Pour conclure, en fait de grande stratégie, Trump devrait méditer ce que Xi-Jinping fait. La Chine populaire marche sur deux jambes : tout en édifiant son propre système international, autour de l’Organisation de coopération de Shanghai, elle avance ses pions à l’intérieur de l’ONU et des institutions de Bretton-Woods. A l’intérieur du système international édifié en 1945, les États-Unis bénéficient encore d’une certaine préséance et de l’avantage du P3 (l’axe diplomatique Washington-Londres-Paris au sein du Conseil de sécurité des Nations Unies). Parallèlement, il leur revient de préserver et de renforcer un cercle de libres nations, au-delà des limites du monde atlantique.

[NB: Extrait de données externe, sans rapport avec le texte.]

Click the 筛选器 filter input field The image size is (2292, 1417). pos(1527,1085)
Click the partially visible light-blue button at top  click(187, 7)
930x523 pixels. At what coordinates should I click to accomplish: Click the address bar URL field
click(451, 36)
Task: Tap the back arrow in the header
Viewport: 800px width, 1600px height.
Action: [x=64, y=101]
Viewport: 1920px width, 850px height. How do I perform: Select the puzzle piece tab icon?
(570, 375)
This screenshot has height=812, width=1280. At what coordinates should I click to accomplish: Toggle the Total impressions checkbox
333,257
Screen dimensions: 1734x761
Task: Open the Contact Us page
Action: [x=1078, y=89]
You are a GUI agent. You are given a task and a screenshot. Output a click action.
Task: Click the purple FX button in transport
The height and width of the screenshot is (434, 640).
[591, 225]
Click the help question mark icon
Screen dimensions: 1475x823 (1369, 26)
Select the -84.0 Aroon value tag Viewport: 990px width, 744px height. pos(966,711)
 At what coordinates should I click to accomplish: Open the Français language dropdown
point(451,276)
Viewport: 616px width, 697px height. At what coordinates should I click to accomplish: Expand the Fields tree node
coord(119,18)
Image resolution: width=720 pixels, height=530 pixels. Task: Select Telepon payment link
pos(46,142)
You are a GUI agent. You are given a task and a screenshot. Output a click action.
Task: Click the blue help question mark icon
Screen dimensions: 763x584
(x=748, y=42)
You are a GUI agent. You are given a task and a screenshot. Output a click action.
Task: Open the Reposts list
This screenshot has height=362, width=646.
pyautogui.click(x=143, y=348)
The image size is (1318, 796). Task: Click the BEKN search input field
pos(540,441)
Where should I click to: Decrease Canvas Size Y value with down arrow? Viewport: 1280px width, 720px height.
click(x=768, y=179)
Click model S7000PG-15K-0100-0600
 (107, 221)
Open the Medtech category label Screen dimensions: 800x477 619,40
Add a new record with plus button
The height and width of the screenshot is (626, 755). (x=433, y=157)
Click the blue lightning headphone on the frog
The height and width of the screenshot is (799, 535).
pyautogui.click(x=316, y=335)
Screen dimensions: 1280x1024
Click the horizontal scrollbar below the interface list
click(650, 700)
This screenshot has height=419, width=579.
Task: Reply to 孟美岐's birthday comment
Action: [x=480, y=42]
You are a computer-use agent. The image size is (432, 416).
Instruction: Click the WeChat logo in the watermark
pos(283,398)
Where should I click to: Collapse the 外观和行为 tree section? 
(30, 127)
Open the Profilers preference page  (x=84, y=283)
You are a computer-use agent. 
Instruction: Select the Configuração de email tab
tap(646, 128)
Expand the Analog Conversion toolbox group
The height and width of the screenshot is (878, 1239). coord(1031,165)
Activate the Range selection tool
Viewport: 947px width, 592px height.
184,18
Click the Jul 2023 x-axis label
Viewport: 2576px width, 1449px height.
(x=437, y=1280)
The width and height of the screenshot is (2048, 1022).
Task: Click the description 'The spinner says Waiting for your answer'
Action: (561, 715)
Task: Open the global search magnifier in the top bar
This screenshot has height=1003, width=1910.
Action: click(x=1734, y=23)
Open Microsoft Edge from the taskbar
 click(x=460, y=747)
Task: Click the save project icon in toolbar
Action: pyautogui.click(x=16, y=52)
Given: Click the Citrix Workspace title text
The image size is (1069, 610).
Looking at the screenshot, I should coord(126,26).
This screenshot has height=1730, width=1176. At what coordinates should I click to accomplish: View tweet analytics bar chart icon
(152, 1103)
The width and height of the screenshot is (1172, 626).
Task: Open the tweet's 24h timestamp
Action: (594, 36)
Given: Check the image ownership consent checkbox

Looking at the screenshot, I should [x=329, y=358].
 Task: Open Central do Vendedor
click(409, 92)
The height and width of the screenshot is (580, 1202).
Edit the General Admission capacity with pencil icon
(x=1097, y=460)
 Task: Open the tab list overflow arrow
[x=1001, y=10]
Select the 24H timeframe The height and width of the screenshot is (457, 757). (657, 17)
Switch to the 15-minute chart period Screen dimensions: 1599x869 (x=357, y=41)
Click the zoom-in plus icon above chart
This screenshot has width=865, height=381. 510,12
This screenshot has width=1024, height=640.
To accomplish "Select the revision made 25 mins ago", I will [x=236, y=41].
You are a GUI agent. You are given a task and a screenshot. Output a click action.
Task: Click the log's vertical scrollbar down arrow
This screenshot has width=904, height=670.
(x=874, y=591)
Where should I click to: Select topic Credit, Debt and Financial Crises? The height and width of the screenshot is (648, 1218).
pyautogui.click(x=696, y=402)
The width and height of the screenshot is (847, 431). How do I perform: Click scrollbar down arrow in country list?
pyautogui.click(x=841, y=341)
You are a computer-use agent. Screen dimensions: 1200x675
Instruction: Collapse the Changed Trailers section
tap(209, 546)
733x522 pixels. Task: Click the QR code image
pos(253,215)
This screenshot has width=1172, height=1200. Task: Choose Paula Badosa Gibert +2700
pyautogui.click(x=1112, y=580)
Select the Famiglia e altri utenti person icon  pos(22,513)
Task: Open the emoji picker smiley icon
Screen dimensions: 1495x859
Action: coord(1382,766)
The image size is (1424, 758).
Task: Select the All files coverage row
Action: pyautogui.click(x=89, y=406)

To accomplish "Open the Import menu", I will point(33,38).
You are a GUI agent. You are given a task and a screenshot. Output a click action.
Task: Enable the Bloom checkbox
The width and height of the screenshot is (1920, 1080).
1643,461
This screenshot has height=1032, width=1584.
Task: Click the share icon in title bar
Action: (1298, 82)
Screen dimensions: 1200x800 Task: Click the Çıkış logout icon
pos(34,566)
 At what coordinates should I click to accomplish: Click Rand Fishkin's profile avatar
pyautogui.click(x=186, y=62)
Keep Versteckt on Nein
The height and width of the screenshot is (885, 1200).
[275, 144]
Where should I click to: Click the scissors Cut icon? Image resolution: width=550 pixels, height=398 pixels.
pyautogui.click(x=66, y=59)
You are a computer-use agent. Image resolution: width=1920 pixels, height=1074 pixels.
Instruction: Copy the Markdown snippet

Dans un monde « plein » et interconnecté, il ne sera pas possible aux États-Unis de de se replier sur l’hémisphère occidental, du moins pas sans perte irrémédiable de puissance et gravissimes menaces sur la sécurité de la base nord-américaine. Au vrai, les deux guerres mondiales et leurs développements ont déjà démontré la vanité de l’isolationnisme. Plus généralement, une unité politique, a fortiori la plus puissante, ne dispose pas de la liberté de participer ou de ne pas participer à la vie générale des nations : les hommes et les sociétés politiques qu’ils forment sont « jetés » dans le monde.